Soon he could dimly discern the shape of two huge mountain engines, while the rails trembled beside him, and a wall of rock flung back the din of whirring wheels. The fast freight had started from the head of Atlantic navigation at Montreal, and would not stop until the huge cars rolled alongside the Empress liner at Vancouver, for part of their burden was being hurried West from England around half the world to China and the East again. The track led down-grade, and the engineers, who had nursed the great machines up the long climb to the summit, were now racing them down hill.
Waving the lantern Geoffrey stood with a foot on one of the rails and every sense intent, until the first engine's cow-catcher was almost upon him. Then he leaped for his life and stood half-blinded amid whirling ballast and a rushing wind, as, veiled in thick dust, the great box cars clanged by. He was savage with dismay, for it seemed that the engineer had not seen his signal; then his heart bounded, a shrill hoot from two whistles was followed by the screaming of brakes. When he came up with the standing train at the end of the trestle, one engineer, leaning down from the rail of the cab, said:
"I saw your light away back, but was too busy trying to stop without smashing something to answer. Say, has the trestle caved in, or what in the name of thunder is holding us up?"
"The trestle is all right," answered Geoffrey, climbing into the cab. "I held you up, and I'm going on with you to bring out a doctor to my partner, who is dangerously ill."
The engineer's comments were indignant and sulphurous, while the big fireman turned back his shirt sleeves as if preparing to chastise the man rash enough to interfere with express freight traffic.

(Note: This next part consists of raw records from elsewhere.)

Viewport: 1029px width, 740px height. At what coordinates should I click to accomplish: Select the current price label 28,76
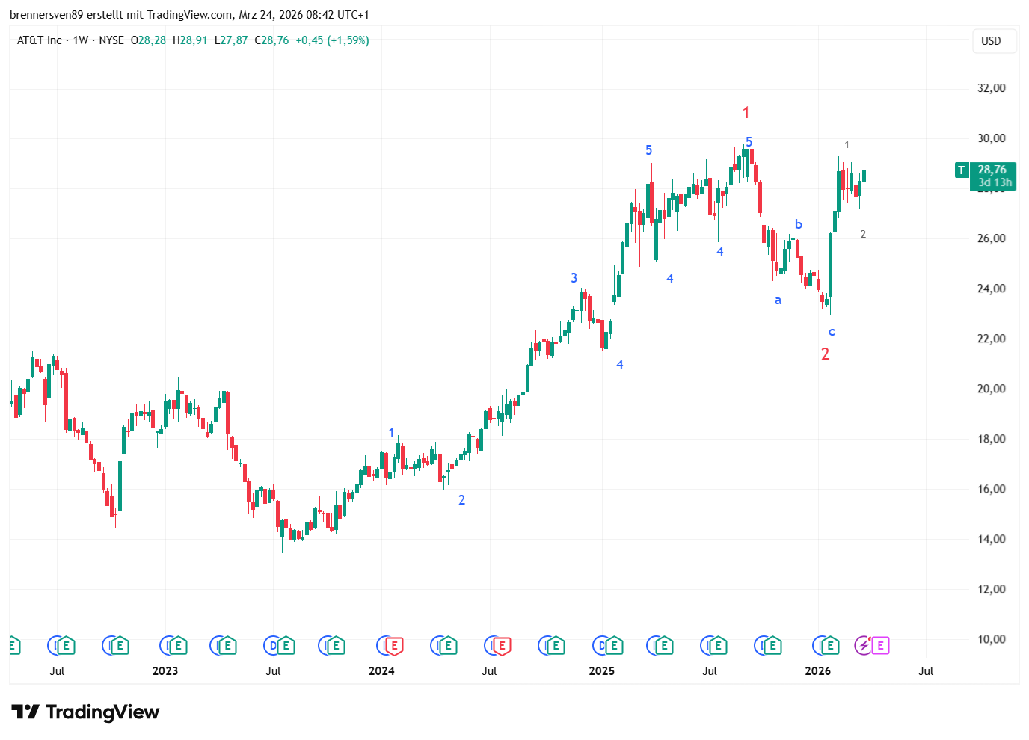[992, 170]
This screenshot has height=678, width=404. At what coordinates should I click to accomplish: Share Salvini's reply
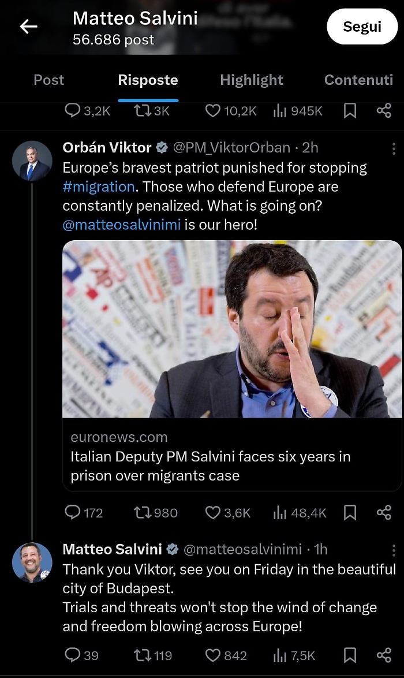384,655
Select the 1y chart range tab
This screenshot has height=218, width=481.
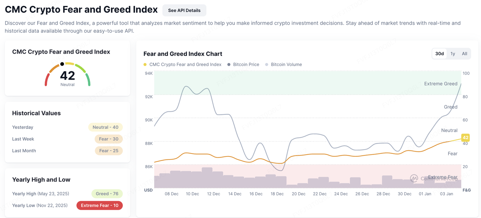pyautogui.click(x=452, y=54)
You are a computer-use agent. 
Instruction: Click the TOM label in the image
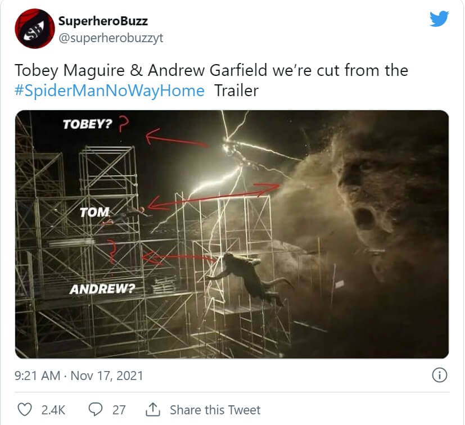click(94, 212)
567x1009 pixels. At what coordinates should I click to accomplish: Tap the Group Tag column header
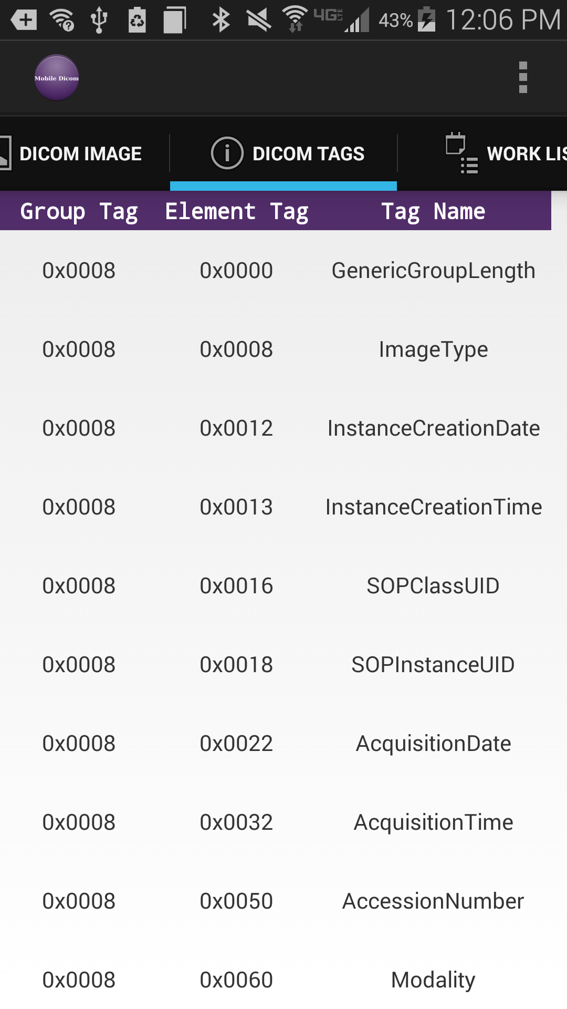coord(79,211)
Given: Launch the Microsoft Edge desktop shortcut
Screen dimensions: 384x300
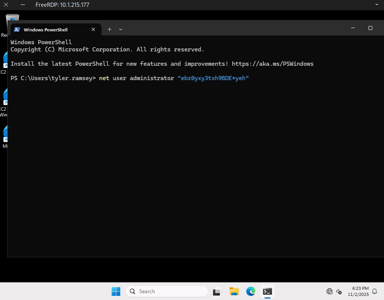Looking at the screenshot, I should pos(5,133).
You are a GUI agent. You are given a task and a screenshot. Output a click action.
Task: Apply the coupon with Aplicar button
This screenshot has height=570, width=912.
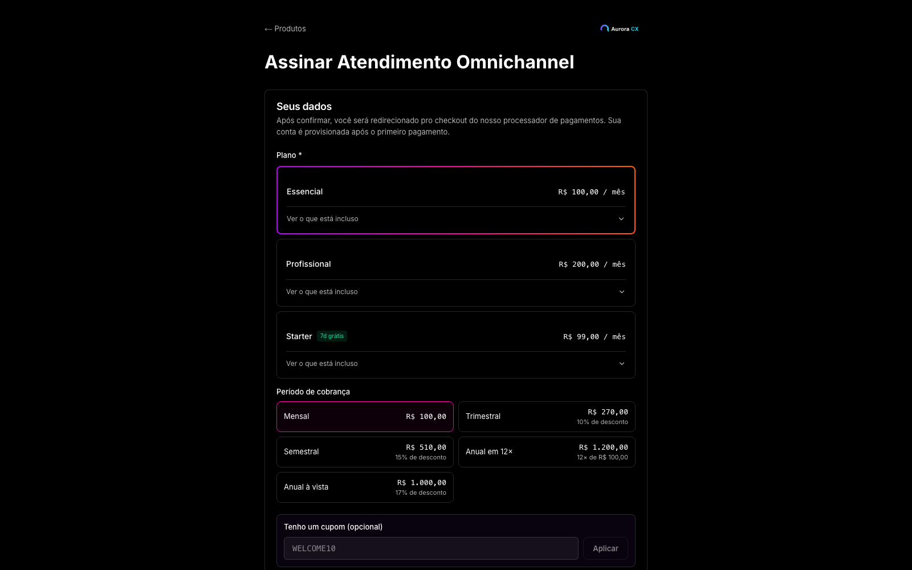[x=605, y=548]
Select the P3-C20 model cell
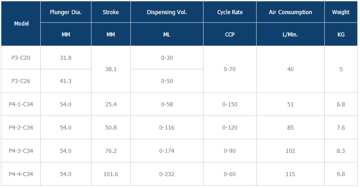This screenshot has width=360, height=188. pos(21,58)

Geoffrey, reaching for a shovel, said:
"When we get there, I'll go with you to your superintendent at Vancouver; but, if either of you try to put me off or to call assistance, I'll make good use of this. I tell you it's a question of life and death, and two at least of your directors are good friends of the man I want to help. They wouldn't thank you for destroying his last chance. Meantime you're wasting precious moments. Start the train."
"Hold fast!" commanded the grizzled engineer, opening the throttle. "When she's under way, I'll talk to you, and unless you satisfy me, by the time we reach Vancouver there won't be much of you left for the police to take charge of."
Then the two locomotives started the long cars on their inter-ocean race again.